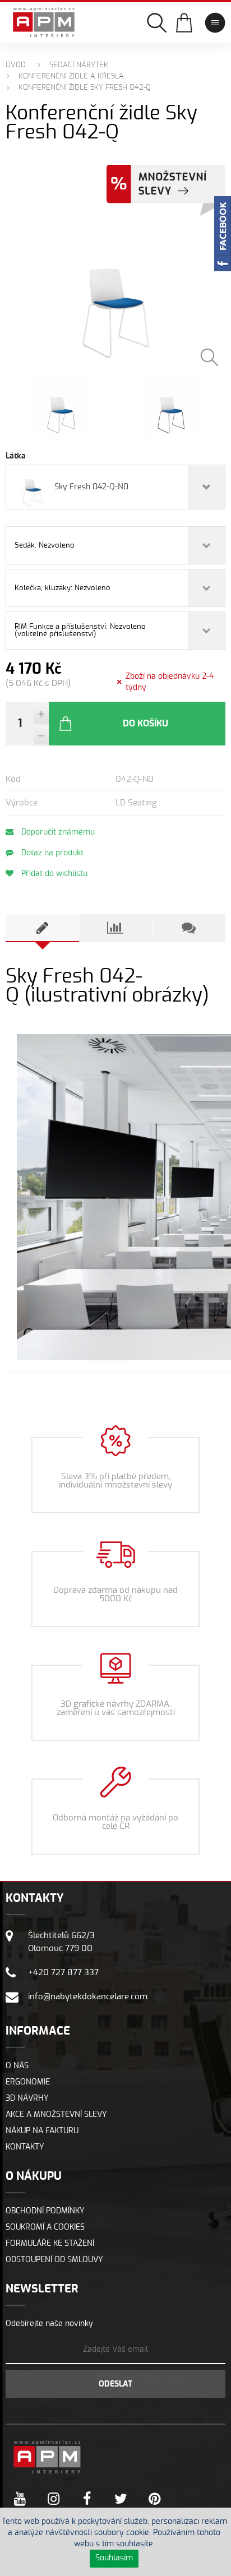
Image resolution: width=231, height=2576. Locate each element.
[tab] (42, 928)
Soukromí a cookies (45, 2227)
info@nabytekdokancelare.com (87, 1997)
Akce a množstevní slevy (56, 2115)
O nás (17, 2066)
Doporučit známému (57, 832)
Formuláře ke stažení (50, 2244)
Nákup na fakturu (42, 2131)
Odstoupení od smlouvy (54, 2260)
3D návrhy (27, 2098)
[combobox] (115, 487)
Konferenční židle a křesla (71, 76)
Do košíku (145, 723)
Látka (16, 456)
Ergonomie (28, 2082)
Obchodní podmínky (45, 2211)
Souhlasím (114, 2558)
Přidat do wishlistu (53, 874)
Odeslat (115, 2384)
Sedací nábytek (78, 65)
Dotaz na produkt (51, 853)
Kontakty (25, 2147)
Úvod (16, 65)
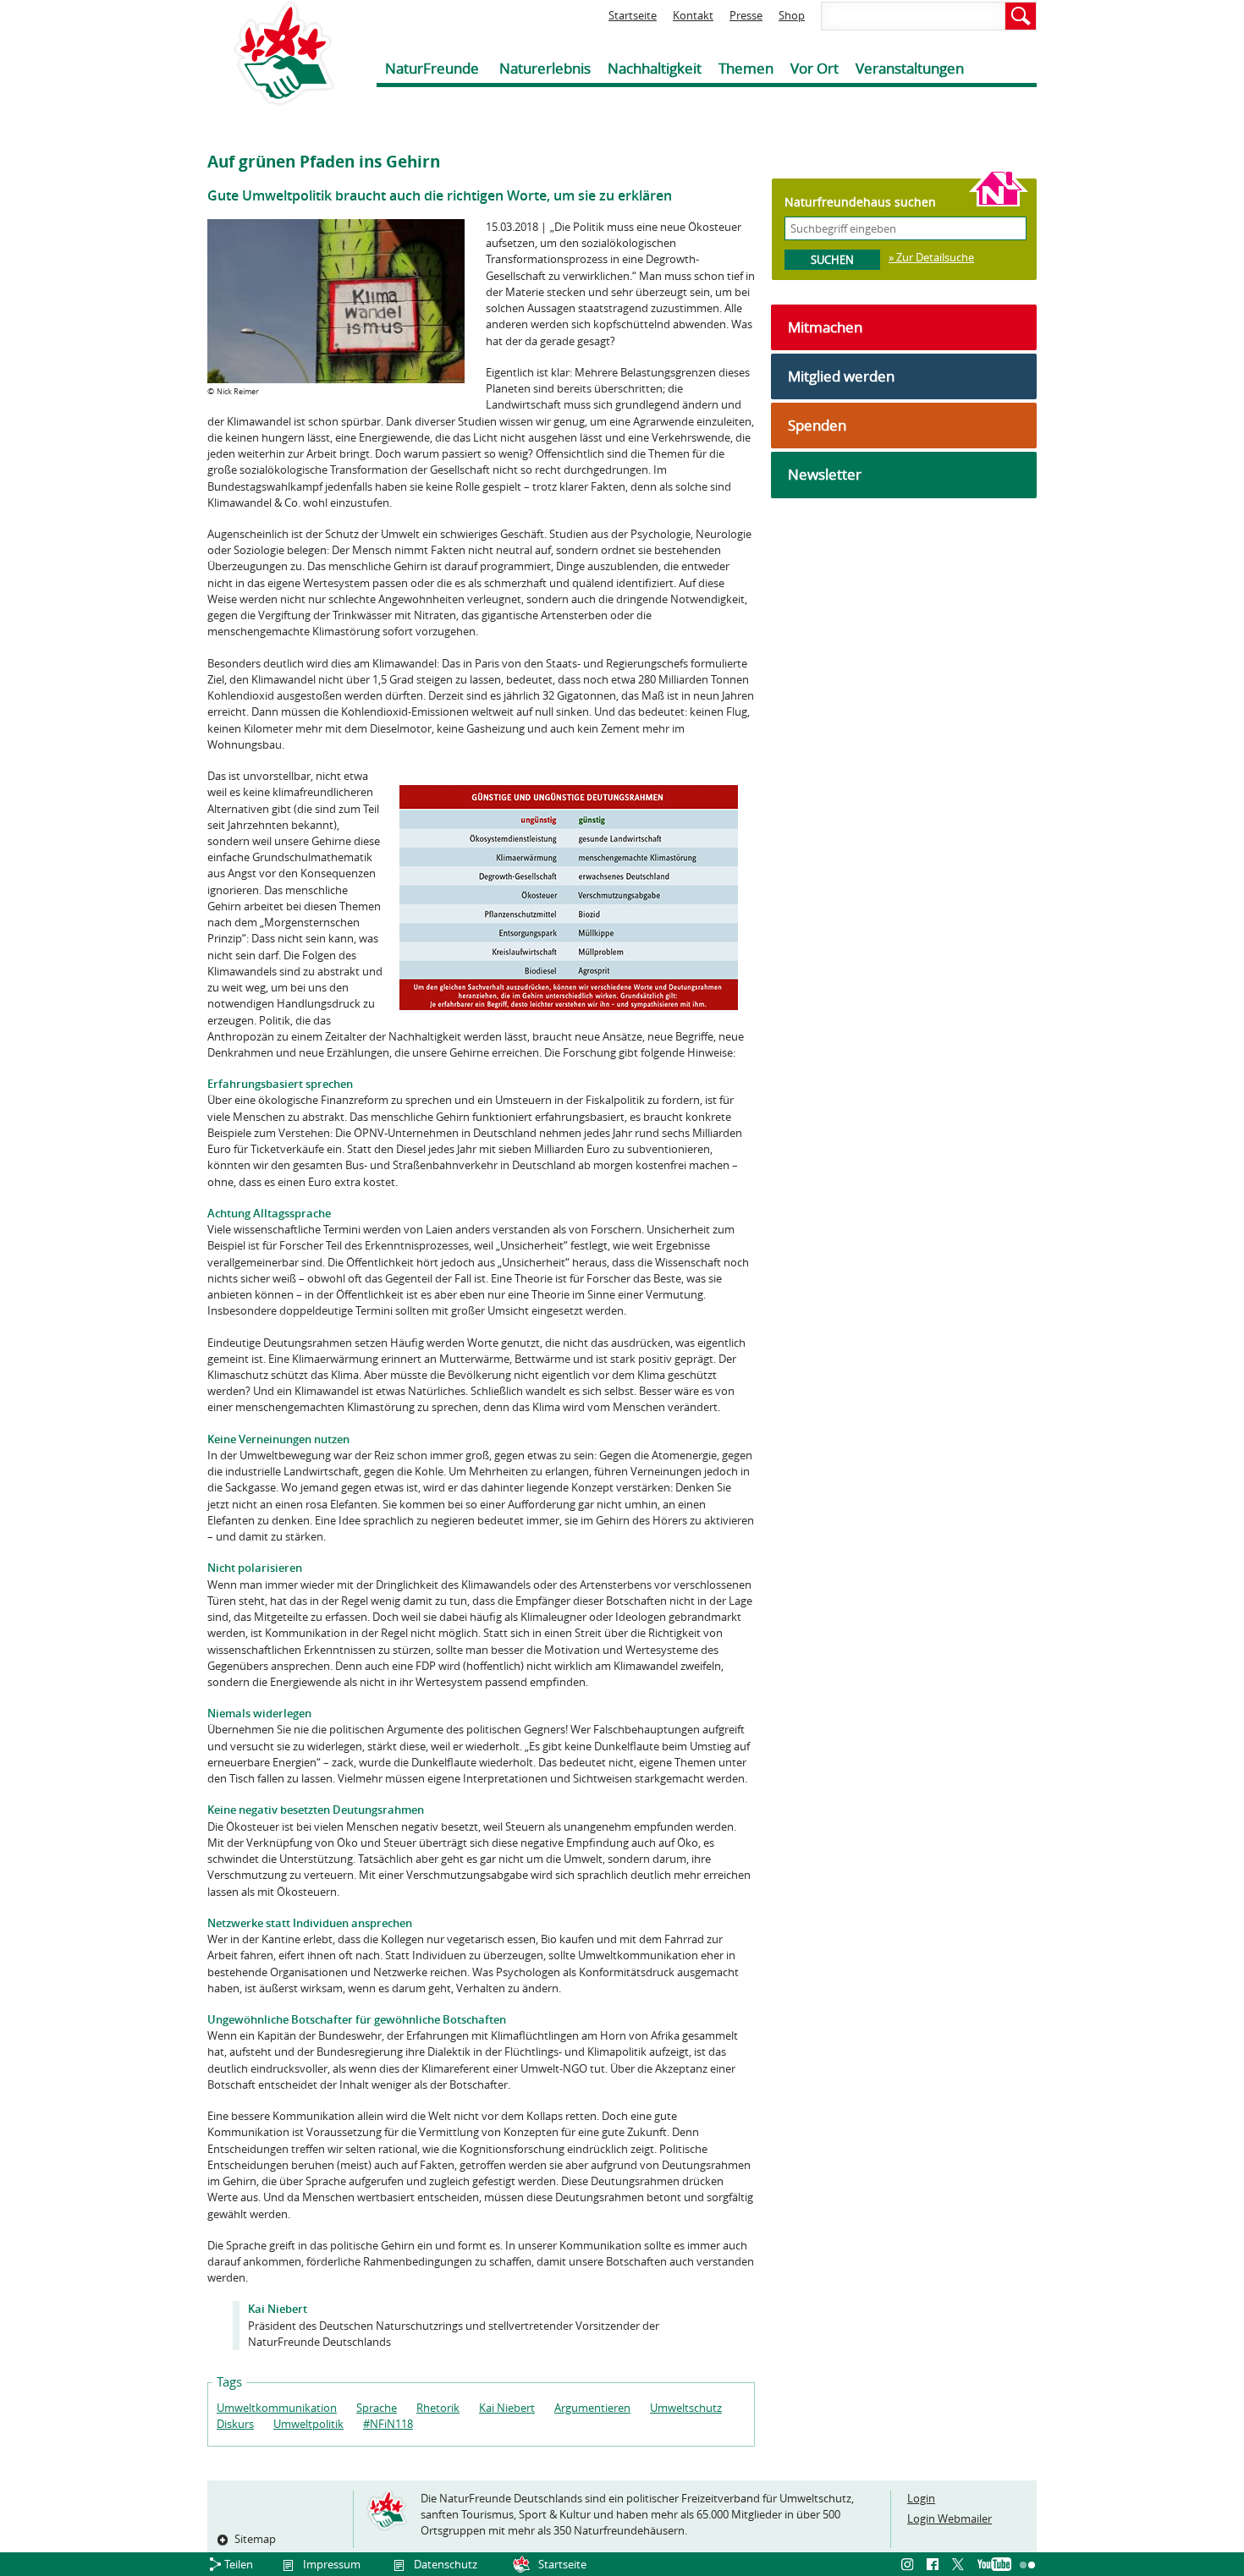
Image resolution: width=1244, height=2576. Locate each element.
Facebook (935, 2565)
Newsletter (824, 474)
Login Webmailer (949, 2518)
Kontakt (693, 15)
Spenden (817, 425)
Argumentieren (592, 2407)
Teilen (238, 2564)
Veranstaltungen (910, 68)
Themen (745, 68)
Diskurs (235, 2423)
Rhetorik (438, 2407)
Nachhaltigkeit (655, 68)
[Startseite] (270, 53)
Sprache (376, 2407)
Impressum (332, 2564)
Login (921, 2498)
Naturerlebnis (545, 68)
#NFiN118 (388, 2423)
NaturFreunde (432, 68)
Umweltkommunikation (277, 2407)
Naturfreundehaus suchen (860, 202)
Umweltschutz (686, 2407)
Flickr (1028, 2565)
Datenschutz (445, 2564)
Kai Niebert (507, 2407)
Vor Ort (814, 68)
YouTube (994, 2565)
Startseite (632, 15)
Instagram (909, 2565)
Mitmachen (825, 327)
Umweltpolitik (308, 2423)
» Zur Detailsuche (931, 257)
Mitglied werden (841, 376)
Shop (792, 15)
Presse (745, 15)
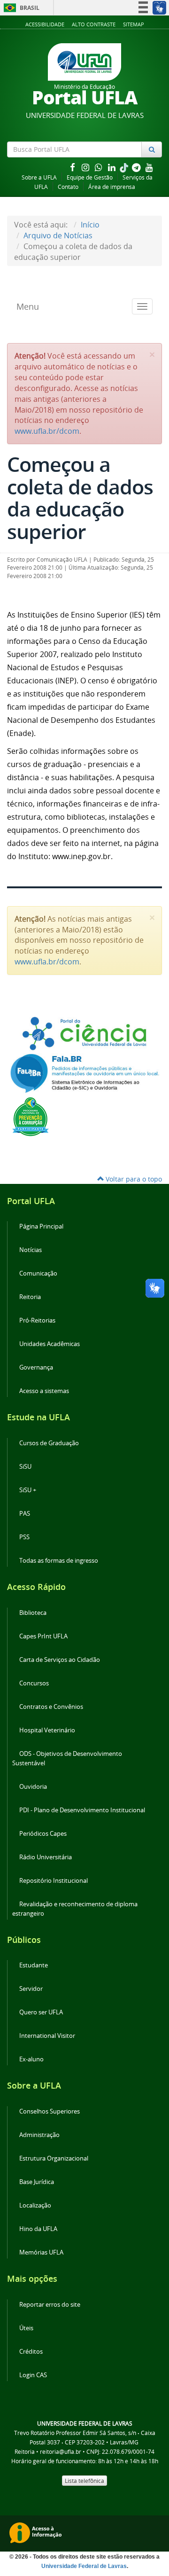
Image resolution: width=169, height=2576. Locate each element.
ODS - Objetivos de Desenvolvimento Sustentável (67, 1758)
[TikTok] (125, 167)
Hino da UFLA (38, 2229)
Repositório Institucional (53, 1881)
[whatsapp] (99, 167)
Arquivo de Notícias (57, 235)
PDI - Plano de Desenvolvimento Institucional (82, 1810)
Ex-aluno (31, 2059)
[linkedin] (112, 167)
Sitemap (133, 24)
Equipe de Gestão (90, 177)
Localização (35, 2205)
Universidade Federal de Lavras (84, 2566)
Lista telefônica (84, 2480)
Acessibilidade (44, 24)
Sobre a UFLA (39, 177)
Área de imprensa (111, 187)
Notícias (30, 1250)
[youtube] (149, 167)
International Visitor (47, 2036)
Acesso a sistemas (44, 1391)
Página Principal (41, 1226)
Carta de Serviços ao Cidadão (59, 1660)
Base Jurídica (36, 2182)
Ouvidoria (33, 1787)
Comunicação (38, 1273)
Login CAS (33, 2375)
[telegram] (137, 167)
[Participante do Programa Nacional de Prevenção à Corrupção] (30, 1116)
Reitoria (30, 1297)
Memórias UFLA (41, 2252)
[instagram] (86, 167)
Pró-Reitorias (37, 1320)
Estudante (33, 1965)
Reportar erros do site (49, 2305)
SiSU (25, 1467)
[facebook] (73, 167)
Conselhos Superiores (49, 2111)
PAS (24, 1514)
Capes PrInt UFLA (43, 1636)
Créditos (31, 2352)
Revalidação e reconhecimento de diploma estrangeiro (75, 1909)
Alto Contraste (93, 24)
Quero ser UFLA (41, 2012)
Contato (68, 187)
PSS (24, 1537)
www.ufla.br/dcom (47, 431)
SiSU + (27, 1490)
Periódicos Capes (43, 1834)
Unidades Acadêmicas (49, 1344)
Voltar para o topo (133, 1178)
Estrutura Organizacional (53, 2158)
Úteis (26, 2328)
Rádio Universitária (45, 1857)
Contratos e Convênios (51, 1707)
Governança (36, 1367)
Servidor (31, 1989)
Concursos (34, 1683)
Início (90, 224)
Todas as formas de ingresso (58, 1561)
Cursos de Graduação (49, 1443)
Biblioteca (32, 1613)
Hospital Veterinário (47, 1730)
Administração (39, 2135)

* * * * * * *

Task statement :: Look over the records. Copy the lines that include the word "each".

Completed task ::
Image resolution: width=231, height=2576. Locate each element.
Image resolution: width=1244, height=2576. Locate each element.
Image resolution: width=169, height=2576. Locate each element.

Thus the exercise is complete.